Abstract
The relationship between multiple sclerosis (MS) and the vasculature has been discussed in many facets: lesions centered by a small blood vessel are characteristically present in MS, as noted initially by Charcot 1 on histologic analyses, and confirmed in vivo by very recent ultrahigh-field magnetic resonance imaging (MRI) studies. The disruption of small-vessel blood–brain barrier is a hallmark during the development of MS plaques. As an early event during the autoimmune cascade, autoreactive T lymphocytes migrate into the central nervous system and initiate a focal immune response. 3 This inflammatory process can result in microvascular damage by different mechanisms: cytotoxic T cells may recognize antigens on endothelial cells and activate a clotting cascade which, in turn, leads to thrombosis. Likewise, antibodies may recognize their antigens at the vessel wall and induce vascular damage by complement activation. Furthermore, inflammatory edema may impair microcirculation through focal tissue swelling, whereas exudation of inflammatory cells and intravascular fibrin deposition may induce acute and chronic venous obliterations. Finally, inflammation is able to modulate the vascular tone as well as the mircocirculation and, as a consequence, to trigger local changes in the blood flow, as shown by experimental studies that showed a complex and dynamic relationship between vasodilator and vasoconstriction factors in MS. 4
Perfusion measurements in MS using radioactive 133Xe, positron emissoin tomography, or single-photon emission computed tomography techniques reported decreased perfusion in both gray and white matter in MS compared with healthy individuals. Wuerfel et al demonstrated that the initial prominent increase in cerebral blood volume CBV and cerebral blood flow (CBF) weeks before lesion detection by other MRI modalities was followed by a gradual decline. Cerebral blood flow and CBV remained below baseline in those lesions that developed persistent T1w hypointensity. 5 It seems that in the acute phase, inflammation-related vasodilatation could explain the changes, whereas in later stages, hypometabolic gliotic scars develop. Several perfusion MRI studies reported decreased normal-appearing white matter as well as gray matter perfusion in MS.

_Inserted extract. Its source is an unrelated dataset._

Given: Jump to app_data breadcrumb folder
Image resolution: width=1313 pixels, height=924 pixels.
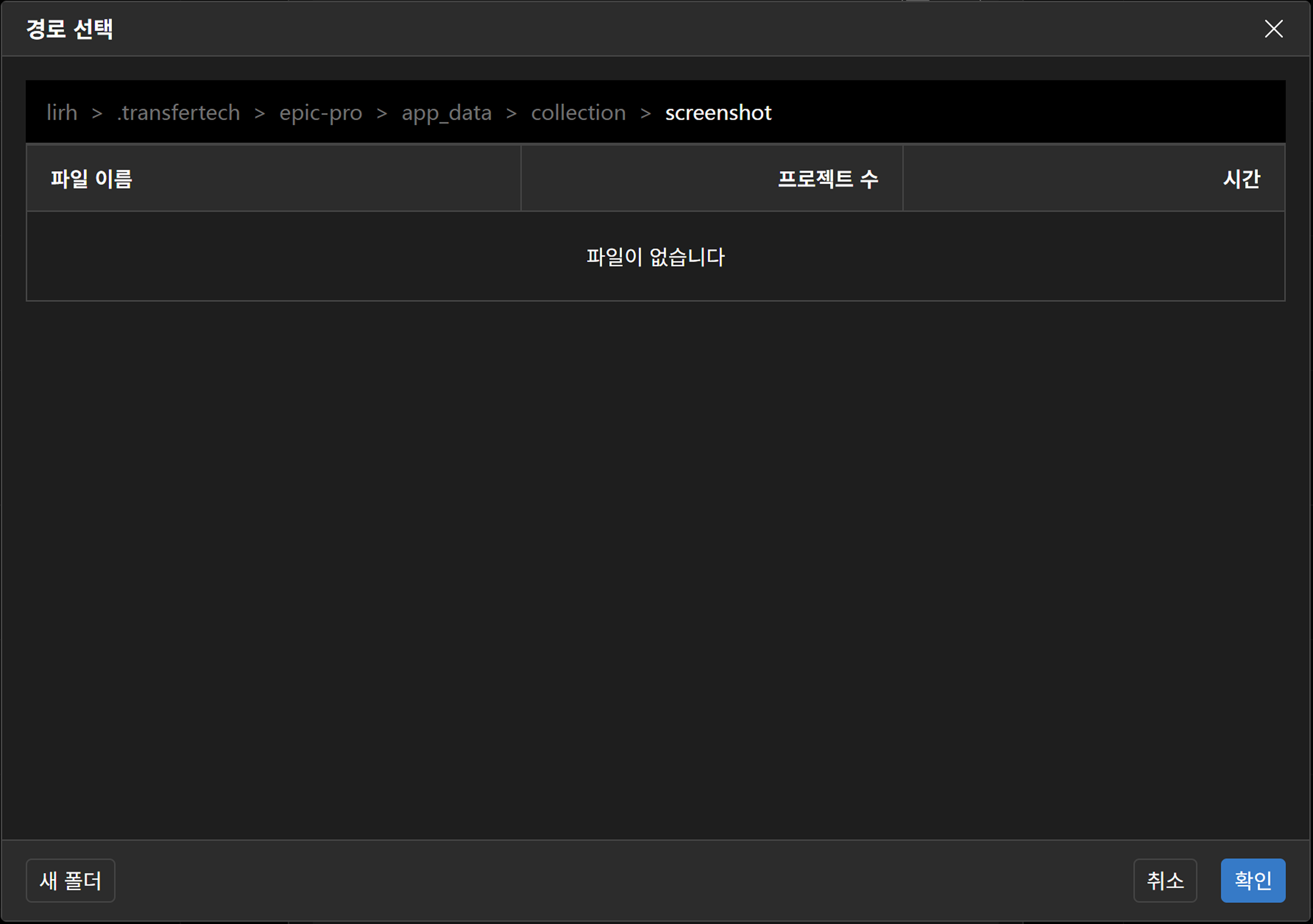Looking at the screenshot, I should click(x=446, y=113).
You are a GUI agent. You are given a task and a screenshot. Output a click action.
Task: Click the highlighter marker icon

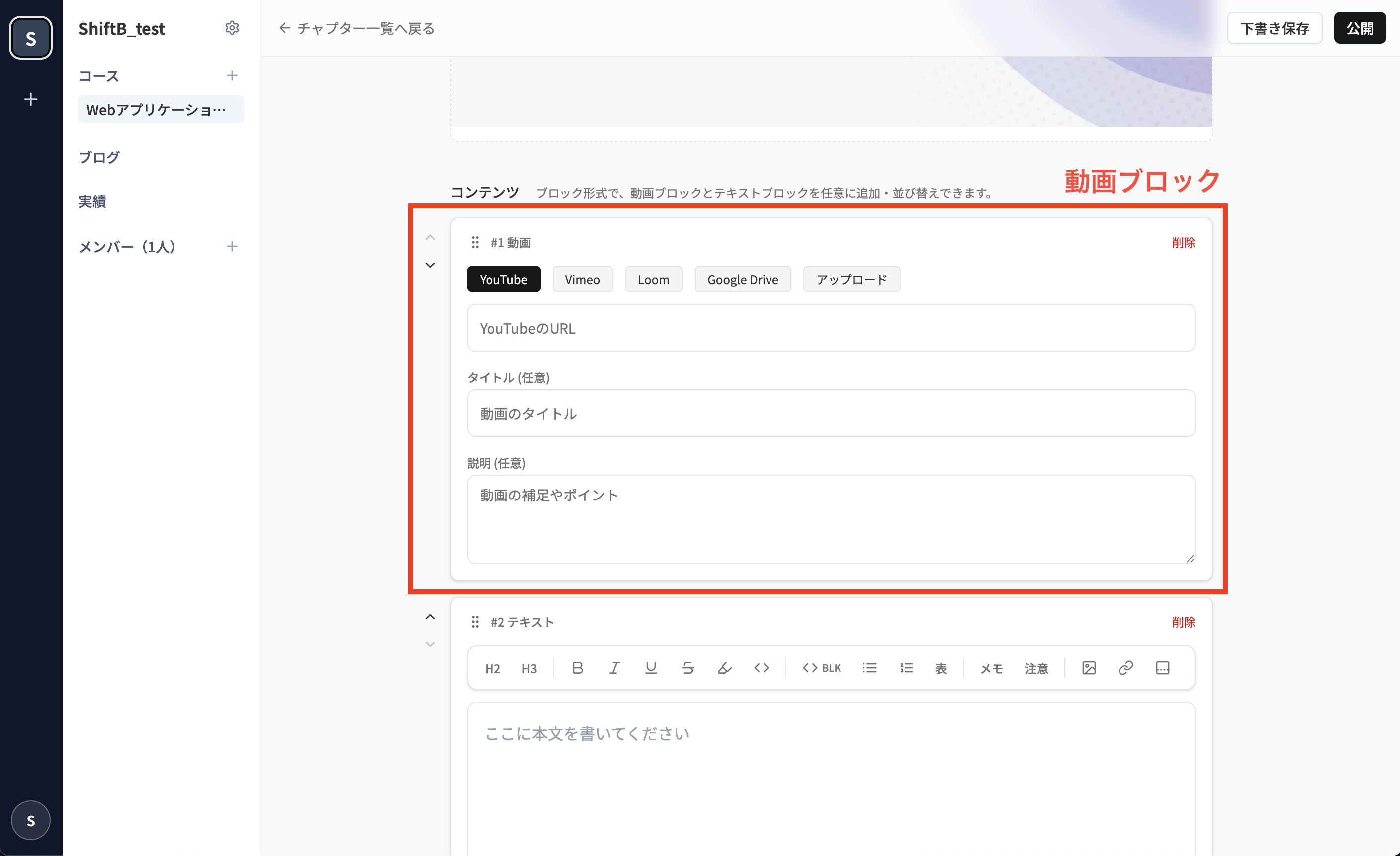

In 2006, Zamboni et al published a hypothesis that, in analogy to chronic perivenous inflammation of the legs, cerebrocervical venous failure caused MS. 6 Although the concept has unsolved methodological weaknesses and cannot sufficiently explain the underlying pathophysiology, it raised enormous public and patient interest. So far, other groups could not unanimously and convincingly replicate the data originally presented. 7
The present study by ElSankari et al 8 applied a very recently developed method—measuring simultaneously arterial, venous, and cerebrospinal fluid flows cervically and intracranially applying retrospectively gated 2D-phase contrast MRI to avoid a varying gap between trigger signal and sequence start—to a small cohort of clinically isolated syndrome (pre MS) and MS patients in comparison to healthy controls. Applying this advanced technique, the authors were able to address different aspects of the hypothesized rheological alterations in MS in one experiment.
DISCLOSURE/CONFLICT OF INTEREST
The author declares no conflict of interest.